__ACTION ITEM__. Exactly and in full, give the records again.

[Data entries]
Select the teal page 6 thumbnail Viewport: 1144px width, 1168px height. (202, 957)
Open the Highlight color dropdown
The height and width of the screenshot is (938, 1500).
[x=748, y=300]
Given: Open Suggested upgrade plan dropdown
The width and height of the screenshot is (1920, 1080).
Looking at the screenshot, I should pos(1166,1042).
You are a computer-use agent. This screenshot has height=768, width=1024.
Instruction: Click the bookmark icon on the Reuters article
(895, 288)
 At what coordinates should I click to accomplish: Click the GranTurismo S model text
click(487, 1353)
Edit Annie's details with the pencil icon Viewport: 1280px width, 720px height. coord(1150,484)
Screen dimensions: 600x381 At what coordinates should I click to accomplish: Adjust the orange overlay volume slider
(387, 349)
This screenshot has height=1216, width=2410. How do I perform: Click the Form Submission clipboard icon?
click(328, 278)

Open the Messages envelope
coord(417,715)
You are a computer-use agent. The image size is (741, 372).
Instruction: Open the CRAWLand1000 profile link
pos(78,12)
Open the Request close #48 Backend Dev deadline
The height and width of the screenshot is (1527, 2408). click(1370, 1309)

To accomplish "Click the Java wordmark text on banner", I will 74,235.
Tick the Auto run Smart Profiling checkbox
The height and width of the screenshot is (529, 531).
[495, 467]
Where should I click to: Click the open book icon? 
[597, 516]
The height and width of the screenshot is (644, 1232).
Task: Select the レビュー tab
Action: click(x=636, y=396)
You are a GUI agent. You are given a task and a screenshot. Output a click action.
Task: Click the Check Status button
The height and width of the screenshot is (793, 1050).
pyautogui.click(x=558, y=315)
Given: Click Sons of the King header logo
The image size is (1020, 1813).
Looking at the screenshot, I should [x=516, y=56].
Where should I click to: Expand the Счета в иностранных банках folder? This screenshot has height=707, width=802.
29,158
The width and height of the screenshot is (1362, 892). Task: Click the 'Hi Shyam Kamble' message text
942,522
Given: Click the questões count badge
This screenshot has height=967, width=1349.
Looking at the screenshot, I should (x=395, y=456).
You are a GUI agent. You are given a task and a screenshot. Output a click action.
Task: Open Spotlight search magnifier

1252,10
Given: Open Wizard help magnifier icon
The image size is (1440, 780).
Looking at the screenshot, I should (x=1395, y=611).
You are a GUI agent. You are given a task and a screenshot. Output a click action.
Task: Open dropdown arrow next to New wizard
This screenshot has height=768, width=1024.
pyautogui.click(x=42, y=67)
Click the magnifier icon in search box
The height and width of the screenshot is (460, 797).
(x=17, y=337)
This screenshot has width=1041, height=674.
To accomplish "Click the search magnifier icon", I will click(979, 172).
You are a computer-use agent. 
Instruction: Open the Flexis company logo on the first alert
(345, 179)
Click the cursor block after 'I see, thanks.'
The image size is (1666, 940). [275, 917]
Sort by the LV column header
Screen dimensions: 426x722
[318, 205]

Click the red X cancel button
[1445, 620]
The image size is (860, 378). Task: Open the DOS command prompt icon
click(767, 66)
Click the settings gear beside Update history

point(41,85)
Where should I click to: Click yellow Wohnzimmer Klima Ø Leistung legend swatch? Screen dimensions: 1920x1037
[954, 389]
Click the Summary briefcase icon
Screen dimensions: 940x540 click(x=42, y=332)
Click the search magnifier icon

__COMPLETED EXERCISE__.
Select the teal page 6 thumbnail Viewport: 1144px width, 1168px height. (202, 957)
Open the Highlight color dropdown
The height and width of the screenshot is (938, 1500).
[x=748, y=300]
Given: Open Suggested upgrade plan dropdown
The width and height of the screenshot is (1920, 1080).
Looking at the screenshot, I should pos(1166,1042).
You are a computer-use agent. This screenshot has height=768, width=1024.
Instruction: Click the bookmark icon on the Reuters article
(895, 288)
 At what coordinates should I click to accomplish: Click the GranTurismo S model text
click(487, 1353)
Edit Annie's details with the pencil icon Viewport: 1280px width, 720px height. coord(1150,484)
Screen dimensions: 600x381 At what coordinates should I click to accomplish: Adjust the orange overlay volume slider
(387, 349)
This screenshot has height=1216, width=2410. How do I perform: Click the Form Submission clipboard icon?
click(328, 278)

Open the Messages envelope
coord(417,715)
You are a computer-use agent. The image size is (741, 372).
Instruction: Open the CRAWLand1000 profile link
pos(78,12)
Open the Request close #48 Backend Dev deadline
The height and width of the screenshot is (1527, 2408). click(1370, 1309)

To accomplish "Click the Java wordmark text on banner", I will 74,235.
Tick the Auto run Smart Profiling checkbox
The height and width of the screenshot is (529, 531).
[495, 467]
Where should I click to: Click the open book icon? 
[597, 516]
The height and width of the screenshot is (644, 1232).
Task: Select the レビュー tab
Action: click(x=636, y=396)
You are a GUI agent. You are given a task and a screenshot. Output a click action.
Task: Click the Check Status button
The height and width of the screenshot is (793, 1050).
pyautogui.click(x=558, y=315)
Given: Click Sons of the King header logo
The image size is (1020, 1813).
Looking at the screenshot, I should [x=516, y=56].
Where should I click to: Expand the Счета в иностранных банках folder? This screenshot has height=707, width=802.
29,158
The width and height of the screenshot is (1362, 892). Task: Click the 'Hi Shyam Kamble' message text
942,522
Given: Click the questões count badge
This screenshot has height=967, width=1349.
Looking at the screenshot, I should (x=395, y=456).
You are a GUI agent. You are given a task and a screenshot. Output a click action.
Task: Open Spotlight search magnifier

1252,10
Given: Open Wizard help magnifier icon
The image size is (1440, 780).
Looking at the screenshot, I should (x=1395, y=611).
You are a GUI agent. You are given a task and a screenshot. Output a click action.
Task: Open dropdown arrow next to New wizard
This screenshot has height=768, width=1024.
pyautogui.click(x=42, y=67)
Click the magnifier icon in search box
The height and width of the screenshot is (460, 797).
(x=17, y=337)
This screenshot has width=1041, height=674.
To accomplish "Click the search magnifier icon", I will click(979, 172).
You are a computer-use agent. 
Instruction: Open the Flexis company logo on the first alert
(345, 179)
Click the cursor block after 'I see, thanks.'
The image size is (1666, 940). [275, 917]
Sort by the LV column header
Screen dimensions: 426x722
[318, 205]

Click the red X cancel button
[1445, 620]
The image size is (860, 378). Task: Open the DOS command prompt icon
click(767, 66)
Click the settings gear beside Update history

point(41,85)
Where should I click to: Click yellow Wohnzimmer Klima Ø Leistung legend swatch? Screen dimensions: 1920x1037
[954, 389]
Click the Summary briefcase icon
Screen dimensions: 940x540 click(x=42, y=332)
Click the search magnifier icon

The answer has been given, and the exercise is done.